Profile Applicability:
Level 1 and Level 2
Description:
Every software artifact produced as part of a release must be digitally signed to verify its authenticity and integrity. Signing all artifacts ensures that recipients can trust the source of the software and detect any tampering or unauthorized modifications prior to deployment or distribution.
Rationale:
Digital signatures protect the software supply chain by enabling verification of artifact provenance and integrity. This control helps prevent the introduction of malicious or corrupted components and supports compliance with security policies and regulatory requirements.
Impact:
Pros:
Confirms authenticity and integrity of release artifacts.
Detects tampering or unauthorized changes.
Enhances trust in software supply chain.
Supports audit and compliance efforts.
Cons:
Requires management of cryptographic keys and signing processes.
Adds steps to the release workflow.
Default value:
Some projects may not consistently sign all release artifacts, increasing risk exposure.
Audit:
Review release records and artifact repositories to verify presence of valid digital signatures on all artifacts. Inspect signing key management and access controls.
Remediation:
Integrate artifact signing into build and release pipelines. Establish secure key management practices. Train teams on signing procedures and compliance requirements.
References:
The Update Framework (TUF): https://theupdateframework.io/
OpenPGP Standard: https://www.ietf.org/rfc/rfc4880.txt
CIS Controls v8, Control 4 - Secure Configuration of Enterprise Assets and Software: https://www.cisecurity.org/controls/secure-configuration-of-enterprise-assets-and-software/

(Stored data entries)
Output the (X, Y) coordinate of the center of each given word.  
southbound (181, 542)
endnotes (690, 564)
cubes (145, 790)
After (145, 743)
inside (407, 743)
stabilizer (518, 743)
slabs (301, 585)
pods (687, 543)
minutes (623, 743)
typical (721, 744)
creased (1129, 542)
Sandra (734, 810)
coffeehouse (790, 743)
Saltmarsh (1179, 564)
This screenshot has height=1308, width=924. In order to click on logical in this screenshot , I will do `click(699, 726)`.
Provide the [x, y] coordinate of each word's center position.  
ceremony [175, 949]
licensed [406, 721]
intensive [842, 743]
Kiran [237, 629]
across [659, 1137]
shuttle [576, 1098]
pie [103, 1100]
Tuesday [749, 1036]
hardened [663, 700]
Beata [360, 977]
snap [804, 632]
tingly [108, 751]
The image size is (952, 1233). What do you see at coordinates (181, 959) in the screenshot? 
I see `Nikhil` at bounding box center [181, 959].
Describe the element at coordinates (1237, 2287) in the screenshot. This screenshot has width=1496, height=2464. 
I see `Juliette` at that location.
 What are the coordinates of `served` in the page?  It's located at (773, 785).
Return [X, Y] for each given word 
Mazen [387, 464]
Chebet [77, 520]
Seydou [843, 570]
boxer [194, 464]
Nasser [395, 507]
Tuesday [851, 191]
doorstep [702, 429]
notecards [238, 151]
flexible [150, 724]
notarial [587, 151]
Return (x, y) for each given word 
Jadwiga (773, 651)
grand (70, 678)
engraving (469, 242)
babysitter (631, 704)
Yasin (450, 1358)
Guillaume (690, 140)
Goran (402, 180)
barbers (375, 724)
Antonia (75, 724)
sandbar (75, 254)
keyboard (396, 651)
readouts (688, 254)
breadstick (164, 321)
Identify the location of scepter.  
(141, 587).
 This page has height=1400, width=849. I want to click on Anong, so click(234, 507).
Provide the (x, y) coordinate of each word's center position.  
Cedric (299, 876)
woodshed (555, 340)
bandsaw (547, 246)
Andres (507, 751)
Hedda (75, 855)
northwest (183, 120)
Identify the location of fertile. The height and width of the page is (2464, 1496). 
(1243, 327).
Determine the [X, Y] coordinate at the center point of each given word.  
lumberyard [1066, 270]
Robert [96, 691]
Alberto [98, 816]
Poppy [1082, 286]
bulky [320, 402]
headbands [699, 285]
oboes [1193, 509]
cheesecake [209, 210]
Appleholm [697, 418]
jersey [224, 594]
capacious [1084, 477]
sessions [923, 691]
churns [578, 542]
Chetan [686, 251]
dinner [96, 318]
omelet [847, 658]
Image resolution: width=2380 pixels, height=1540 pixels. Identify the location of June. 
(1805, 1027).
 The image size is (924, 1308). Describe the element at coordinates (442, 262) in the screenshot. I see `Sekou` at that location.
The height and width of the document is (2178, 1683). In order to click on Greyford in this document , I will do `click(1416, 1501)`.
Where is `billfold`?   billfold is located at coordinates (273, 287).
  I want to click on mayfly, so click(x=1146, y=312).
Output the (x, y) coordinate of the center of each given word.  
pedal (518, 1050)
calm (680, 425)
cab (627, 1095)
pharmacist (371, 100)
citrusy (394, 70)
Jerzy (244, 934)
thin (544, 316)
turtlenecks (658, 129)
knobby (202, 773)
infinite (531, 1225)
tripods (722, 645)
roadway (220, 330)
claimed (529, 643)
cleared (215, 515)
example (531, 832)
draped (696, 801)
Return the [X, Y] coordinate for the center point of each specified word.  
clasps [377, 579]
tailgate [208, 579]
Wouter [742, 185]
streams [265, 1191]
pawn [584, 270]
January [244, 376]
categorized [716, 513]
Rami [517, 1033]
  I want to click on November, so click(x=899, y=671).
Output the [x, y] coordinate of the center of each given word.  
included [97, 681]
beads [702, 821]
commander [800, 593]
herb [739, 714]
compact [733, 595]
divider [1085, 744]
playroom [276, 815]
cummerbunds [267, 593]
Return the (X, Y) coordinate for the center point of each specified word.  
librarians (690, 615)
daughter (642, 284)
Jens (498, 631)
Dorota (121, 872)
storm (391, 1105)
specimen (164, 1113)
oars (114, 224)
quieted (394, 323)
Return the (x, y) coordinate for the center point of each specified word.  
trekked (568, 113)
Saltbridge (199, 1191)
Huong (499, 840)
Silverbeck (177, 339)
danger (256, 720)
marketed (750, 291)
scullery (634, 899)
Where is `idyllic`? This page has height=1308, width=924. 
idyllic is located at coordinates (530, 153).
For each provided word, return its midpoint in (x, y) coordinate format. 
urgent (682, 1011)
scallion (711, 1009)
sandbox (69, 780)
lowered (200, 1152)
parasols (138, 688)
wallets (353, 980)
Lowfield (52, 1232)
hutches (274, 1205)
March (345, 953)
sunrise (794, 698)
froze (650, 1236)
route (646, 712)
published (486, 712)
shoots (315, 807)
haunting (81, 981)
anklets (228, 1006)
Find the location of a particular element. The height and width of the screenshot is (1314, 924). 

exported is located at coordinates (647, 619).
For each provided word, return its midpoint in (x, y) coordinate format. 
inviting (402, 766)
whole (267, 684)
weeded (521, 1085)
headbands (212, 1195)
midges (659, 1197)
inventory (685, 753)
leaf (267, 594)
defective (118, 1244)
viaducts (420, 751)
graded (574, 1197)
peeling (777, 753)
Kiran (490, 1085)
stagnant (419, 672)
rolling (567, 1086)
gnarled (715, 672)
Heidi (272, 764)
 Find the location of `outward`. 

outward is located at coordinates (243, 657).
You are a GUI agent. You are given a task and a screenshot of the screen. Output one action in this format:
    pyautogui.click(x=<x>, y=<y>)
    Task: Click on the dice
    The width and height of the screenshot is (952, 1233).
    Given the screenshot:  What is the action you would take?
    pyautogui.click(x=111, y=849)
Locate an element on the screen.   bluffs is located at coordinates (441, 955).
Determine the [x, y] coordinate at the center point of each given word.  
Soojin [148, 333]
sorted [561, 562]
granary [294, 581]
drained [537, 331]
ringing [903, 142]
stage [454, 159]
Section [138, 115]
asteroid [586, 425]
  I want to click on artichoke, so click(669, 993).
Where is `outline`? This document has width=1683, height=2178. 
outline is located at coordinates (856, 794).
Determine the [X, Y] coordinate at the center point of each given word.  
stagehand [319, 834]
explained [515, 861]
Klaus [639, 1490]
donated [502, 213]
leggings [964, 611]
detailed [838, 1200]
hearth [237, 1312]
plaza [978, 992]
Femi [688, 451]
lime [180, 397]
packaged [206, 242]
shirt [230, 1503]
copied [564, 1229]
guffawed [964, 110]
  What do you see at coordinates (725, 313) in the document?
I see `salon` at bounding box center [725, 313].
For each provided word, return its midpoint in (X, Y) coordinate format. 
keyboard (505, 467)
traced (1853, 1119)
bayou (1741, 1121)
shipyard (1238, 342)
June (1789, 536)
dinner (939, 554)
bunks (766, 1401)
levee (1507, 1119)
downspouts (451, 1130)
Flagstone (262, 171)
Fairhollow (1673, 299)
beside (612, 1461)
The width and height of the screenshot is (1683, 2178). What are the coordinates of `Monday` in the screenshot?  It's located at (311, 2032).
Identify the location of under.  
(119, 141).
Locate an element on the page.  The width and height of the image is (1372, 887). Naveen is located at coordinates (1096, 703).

**TASK REQUIREMENTS**.
From the text on signing release artifacts, write out word for word the portion starting with "Detects tampering or" and going on through "and access controls.".

**RESULT OF THIS TASK**.
Detects tampering or unauthorized changes.
Enhances trust in software supply chain.
Supports audit and compliance efforts.
Cons:
Requires management of cryptographic keys and signing processes.
Adds steps to the release workflow.
Default value:
Some projects may not consistently sign all release artifacts, increasing risk exposure.
Audit:
Review release records and artifact repositories to verify presence of valid digital signatures on all artifacts. Inspect signing key management and access controls.